— Exercise description —
Write out, word for word, the part of the forum thread on `std::vector` iterator invalidation from "The code snippet" to "x : container)".

──────── Selected extract

Search code examples
c++c++11vectoriterator

How to know `std::vector::begin()` become invalid?


The code snippet below is seen at cppreference.

Why the std::vector::begin() is invalid when the vector is inserted the third time. I think the std::vector::begin() become invalid when the vector has been reallocated.

Does the reallocation is strictly defined in the C++ stardard? If not, it seems the std::vector::begin() should be called everytime when insert() is called in the demo code.

#include <iostream>
#include <iterator>
#include <vector>
 
void print(int id, const std::vector<int>& container)
{
    std::cout << id << ". ";
    for (const int x : container)
        std::cout << x << ' ';
    std::cout << '\n';
}
 
int main ()
{
    std::vector<int> c1(3, 100);
    print(1, c1);
 
    auto it = c1.begin();
    it = c1.insert(it, 200);
    print(2, c1);
 
    c1.insert(it, 2, 300);  //ME: why begin() still valid?
    print(3, c1);
 
    // `it` no longer valid, get a new one:
    it = c1.begin();
 
    std::vector<int> c2(2, 400);
    c1.insert(std::next(it, 2), c2.begin(), c2.end());
    print(4, c1);
 
    int arr[] = {501, 502, 503};
    c1.insert(c1.begin(), arr, arr + std::size(arr));
    print(5, c1);
 
    c1.insert(c1.end(), {601, 602, 603});
    print(6, c1);
}

Solution

  • The C++ standard gives std library latitude on when it invalidates vectors.

    It places requirements, but does not mandate implementation. These requirements mean that a family of implementations are possible. The actual implementations have guided the standard text, and the standard text has in turn guided the implementations.

    Most languages that are not C++ have one implementation. So the standard for that language describes what the implementation does. In C++ land this doesn't happen, so things are a layer more abstract.

    I will now give a description of how, in practice, C++ std implementers do. It will contain a few "lies told to children" to keep it simple.

    The std::vector<T> manages a buffer of memory, some of which contains objects of type T, plus a count of how many objects are in that buffer.

    When you do an operation whose resulting vector fits within that buffer, the std::vector<T> just uses that buffer.

    So, for example, a given vector might have a buffer with room for 7 Ts, and have only 3 in use. If you add an element, it would shuffle the elements around and wouldn't reallocate anything.

    However, if you added 5 elements, that would no longer fit in your buffer (as 3+5=8, which is greater than 7). At this point the std::vector<T> triggers a reallocation.

    When a reallocation occurs -- when the buffer gets replaced with a larger one - all iterators are invalidated.

    If you do a .reserve() to a larger size, std::vector implementations tend to grow the vector to exactly the size you ask. But if you do .push_back or .insert or similar operations, the std::vector implementations are required to pull off something called "amortized constant cost". In effect, this means they have to grow in size exponentially.

    If you start with a vector with a buffer with room for 1 element, and you keep pushing back, the buffer doesn't grow like "1, 2, 3, 4, 5, 6, ...". Instead, it grows like "1, 2, 4, 7, 11, 17, 26, ..." or "1, 2, 4, 8, 16, 32, ...". Some function that behaves asymptotically like "k^n".

────────────────
──────── Supplied material

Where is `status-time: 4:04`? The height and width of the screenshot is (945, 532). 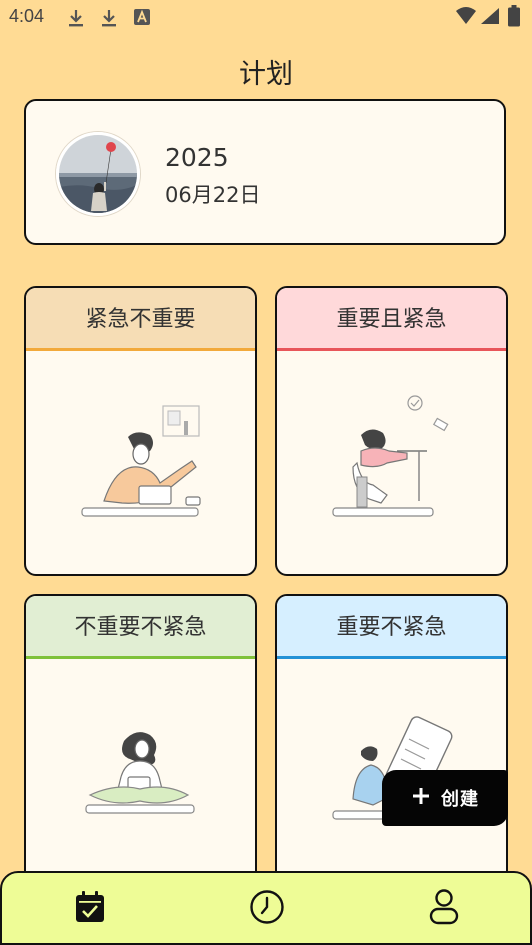 status-time: 4:04 is located at coordinates (27, 16).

────────────────

— Output —
The code snippet below is seen at cppreference.

Why the std::vector::begin() is invalid when the vector is inserted the third time. I think the std::vector::begin() become invalid when the vector has been reallocated.

Does the reallocation is strictly defined in the C++ stardard? If not, it seems the std::vector::begin() should be called everytime when insert() is called in the demo code.

#include <iostream>
#include <iterator>
#include <vector>
 
void print(int id, const std::vector<int>& container)
{
    std::cout << id << ". ";
    for (const int x : container)